*Task objective*.
Reproduce each of the following lines word for word, in the order given.
::::
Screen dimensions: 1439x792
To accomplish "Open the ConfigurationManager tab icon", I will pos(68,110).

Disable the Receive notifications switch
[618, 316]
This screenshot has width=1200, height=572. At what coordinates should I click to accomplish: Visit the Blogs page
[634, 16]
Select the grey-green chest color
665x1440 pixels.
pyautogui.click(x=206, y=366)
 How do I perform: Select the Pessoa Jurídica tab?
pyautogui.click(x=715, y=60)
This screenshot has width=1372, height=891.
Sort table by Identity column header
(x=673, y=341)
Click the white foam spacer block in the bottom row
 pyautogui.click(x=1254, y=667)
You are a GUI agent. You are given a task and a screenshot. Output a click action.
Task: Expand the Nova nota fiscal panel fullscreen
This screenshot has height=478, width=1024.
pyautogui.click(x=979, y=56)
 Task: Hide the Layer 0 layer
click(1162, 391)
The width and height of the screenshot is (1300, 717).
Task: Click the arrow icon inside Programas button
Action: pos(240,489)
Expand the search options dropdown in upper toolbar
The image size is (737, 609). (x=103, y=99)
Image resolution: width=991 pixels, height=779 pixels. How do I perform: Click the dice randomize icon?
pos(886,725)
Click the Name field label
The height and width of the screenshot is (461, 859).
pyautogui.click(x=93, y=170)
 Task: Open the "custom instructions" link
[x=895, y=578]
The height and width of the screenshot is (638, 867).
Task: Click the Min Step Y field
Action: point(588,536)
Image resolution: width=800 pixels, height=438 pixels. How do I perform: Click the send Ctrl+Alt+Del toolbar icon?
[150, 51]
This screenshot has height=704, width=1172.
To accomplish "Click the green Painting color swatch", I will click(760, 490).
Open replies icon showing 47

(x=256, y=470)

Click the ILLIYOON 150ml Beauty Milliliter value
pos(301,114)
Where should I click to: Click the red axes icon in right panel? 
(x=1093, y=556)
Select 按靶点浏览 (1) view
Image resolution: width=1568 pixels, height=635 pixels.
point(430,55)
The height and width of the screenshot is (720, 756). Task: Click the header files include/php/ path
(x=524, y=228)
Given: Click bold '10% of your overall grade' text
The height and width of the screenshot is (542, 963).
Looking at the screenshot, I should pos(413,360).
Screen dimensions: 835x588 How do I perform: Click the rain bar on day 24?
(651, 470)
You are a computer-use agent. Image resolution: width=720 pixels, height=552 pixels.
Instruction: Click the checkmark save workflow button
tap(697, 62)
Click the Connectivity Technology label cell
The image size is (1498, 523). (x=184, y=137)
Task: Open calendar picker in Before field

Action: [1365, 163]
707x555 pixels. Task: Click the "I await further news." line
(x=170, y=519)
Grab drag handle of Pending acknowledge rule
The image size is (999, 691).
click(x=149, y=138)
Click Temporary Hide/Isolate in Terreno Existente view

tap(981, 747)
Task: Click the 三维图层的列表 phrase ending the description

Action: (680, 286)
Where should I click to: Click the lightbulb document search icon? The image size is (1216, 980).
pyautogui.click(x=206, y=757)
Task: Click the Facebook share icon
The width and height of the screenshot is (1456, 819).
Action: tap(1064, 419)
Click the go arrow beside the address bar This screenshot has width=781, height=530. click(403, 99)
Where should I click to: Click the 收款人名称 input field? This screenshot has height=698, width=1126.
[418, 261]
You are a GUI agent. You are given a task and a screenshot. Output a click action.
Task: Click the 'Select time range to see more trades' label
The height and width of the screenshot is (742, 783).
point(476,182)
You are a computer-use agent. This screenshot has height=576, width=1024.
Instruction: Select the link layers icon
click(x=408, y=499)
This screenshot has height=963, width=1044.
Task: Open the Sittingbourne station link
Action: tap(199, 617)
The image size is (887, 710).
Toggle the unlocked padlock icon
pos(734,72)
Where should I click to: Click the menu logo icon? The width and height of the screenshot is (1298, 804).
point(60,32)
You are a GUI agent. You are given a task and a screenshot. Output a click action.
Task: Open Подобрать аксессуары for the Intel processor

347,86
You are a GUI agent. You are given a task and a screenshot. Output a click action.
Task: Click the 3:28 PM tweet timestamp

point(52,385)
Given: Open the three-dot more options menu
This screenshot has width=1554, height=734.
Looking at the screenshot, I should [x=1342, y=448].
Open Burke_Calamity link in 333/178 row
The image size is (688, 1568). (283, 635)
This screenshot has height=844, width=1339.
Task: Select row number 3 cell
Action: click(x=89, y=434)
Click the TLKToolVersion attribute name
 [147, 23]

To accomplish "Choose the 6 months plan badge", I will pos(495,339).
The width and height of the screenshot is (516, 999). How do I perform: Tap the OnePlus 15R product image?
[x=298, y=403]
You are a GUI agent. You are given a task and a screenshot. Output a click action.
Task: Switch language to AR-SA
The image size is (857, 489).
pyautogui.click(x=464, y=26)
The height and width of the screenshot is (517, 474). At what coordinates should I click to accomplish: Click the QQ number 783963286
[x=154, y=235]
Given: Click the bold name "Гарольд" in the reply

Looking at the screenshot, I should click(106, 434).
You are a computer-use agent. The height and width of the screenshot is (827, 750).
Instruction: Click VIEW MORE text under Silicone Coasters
::::
*Correct answer*.
Screen dimensions: 1439x792
To accomplish "Open the ConfigurationManager tab icon", I will pos(68,110).

Disable the Receive notifications switch
[618, 316]
This screenshot has width=1200, height=572. At what coordinates should I click to accomplish: Visit the Blogs page
[634, 16]
Select the grey-green chest color
665x1440 pixels.
pyautogui.click(x=206, y=366)
 How do I perform: Select the Pessoa Jurídica tab?
pyautogui.click(x=715, y=60)
This screenshot has width=1372, height=891.
Sort table by Identity column header
(x=673, y=341)
Click the white foam spacer block in the bottom row
 pyautogui.click(x=1254, y=667)
You are a GUI agent. You are given a task and a screenshot. Output a click action.
Task: Expand the Nova nota fiscal panel fullscreen
This screenshot has height=478, width=1024.
pyautogui.click(x=979, y=56)
 Task: Hide the Layer 0 layer
click(1162, 391)
The width and height of the screenshot is (1300, 717).
Task: Click the arrow icon inside Programas button
Action: pos(240,489)
Expand the search options dropdown in upper toolbar
The image size is (737, 609). (x=103, y=99)
Image resolution: width=991 pixels, height=779 pixels. How do I perform: Click the dice randomize icon?
pos(886,725)
Click the Name field label
The height and width of the screenshot is (461, 859).
pyautogui.click(x=93, y=170)
 Task: Open the "custom instructions" link
[x=895, y=578]
The height and width of the screenshot is (638, 867).
Task: Click the Min Step Y field
Action: point(588,536)
Image resolution: width=800 pixels, height=438 pixels. How do I perform: Click the send Ctrl+Alt+Del toolbar icon?
[150, 51]
This screenshot has height=704, width=1172.
To accomplish "Click the green Painting color swatch", I will click(760, 490).
Open replies icon showing 47

(x=256, y=470)

Click the ILLIYOON 150ml Beauty Milliliter value
pos(301,114)
Where should I click to: Click the red axes icon in right panel? 
(x=1093, y=556)
Select 按靶点浏览 (1) view
Image resolution: width=1568 pixels, height=635 pixels.
point(430,55)
The height and width of the screenshot is (720, 756). Task: Click the header files include/php/ path
(x=524, y=228)
Given: Click bold '10% of your overall grade' text
The height and width of the screenshot is (542, 963).
Looking at the screenshot, I should pos(413,360).
Screen dimensions: 835x588 How do I perform: Click the rain bar on day 24?
(651, 470)
You are a computer-use agent. Image resolution: width=720 pixels, height=552 pixels.
Instruction: Click the checkmark save workflow button
tap(697, 62)
Click the Connectivity Technology label cell
The image size is (1498, 523). (x=184, y=137)
Task: Open calendar picker in Before field

Action: [1365, 163]
707x555 pixels. Task: Click the "I await further news." line
(x=170, y=519)
Grab drag handle of Pending acknowledge rule
The image size is (999, 691).
click(x=149, y=138)
Click Temporary Hide/Isolate in Terreno Existente view

tap(981, 747)
Task: Click the 三维图层的列表 phrase ending the description

Action: (680, 286)
Where should I click to: Click the lightbulb document search icon? The image size is (1216, 980).
pyautogui.click(x=206, y=757)
Task: Click the Facebook share icon
The width and height of the screenshot is (1456, 819).
Action: tap(1064, 419)
Click the go arrow beside the address bar This screenshot has width=781, height=530. click(403, 99)
Where should I click to: Click the 收款人名称 input field? This screenshot has height=698, width=1126.
[418, 261]
You are a GUI agent. You are given a task and a screenshot. Output a click action.
Task: Click the 'Select time range to see more trades' label
The height and width of the screenshot is (742, 783).
point(476,182)
You are a computer-use agent. This screenshot has height=576, width=1024.
Instruction: Select the link layers icon
click(x=408, y=499)
This screenshot has height=963, width=1044.
Task: Open the Sittingbourne station link
Action: tap(199, 617)
The image size is (887, 710).
Toggle the unlocked padlock icon
pos(734,72)
Where should I click to: Click the menu logo icon? The width and height of the screenshot is (1298, 804).
point(60,32)
You are a GUI agent. You are given a task and a screenshot. Output a click action.
Task: Open Подобрать аксессуары for the Intel processor

347,86
You are a GUI agent. You are given a task and a screenshot. Output a click action.
Task: Click the 3:28 PM tweet timestamp

point(52,385)
Given: Open the three-dot more options menu
This screenshot has width=1554, height=734.
Looking at the screenshot, I should [x=1342, y=448].
Open Burke_Calamity link in 333/178 row
The image size is (688, 1568). (283, 635)
This screenshot has height=844, width=1339.
Task: Select row number 3 cell
Action: click(x=89, y=434)
Click the TLKToolVersion attribute name
 [147, 23]

To accomplish "Choose the 6 months plan badge", I will pos(495,339).
The width and height of the screenshot is (516, 999). How do I perform: Tap the OnePlus 15R product image?
[x=298, y=403]
You are a GUI agent. You are given a task and a screenshot. Output a click action.
Task: Switch language to AR-SA
The image size is (857, 489).
pyautogui.click(x=464, y=26)
The height and width of the screenshot is (517, 474). At what coordinates should I click to accomplish: Click the QQ number 783963286
[x=154, y=235]
Given: Click the bold name "Гарольд" in the reply

Looking at the screenshot, I should click(106, 434).
You are a computer-use agent. The height and width of the screenshot is (827, 750).
Instruction: Click VIEW MORE text under Silicone Coasters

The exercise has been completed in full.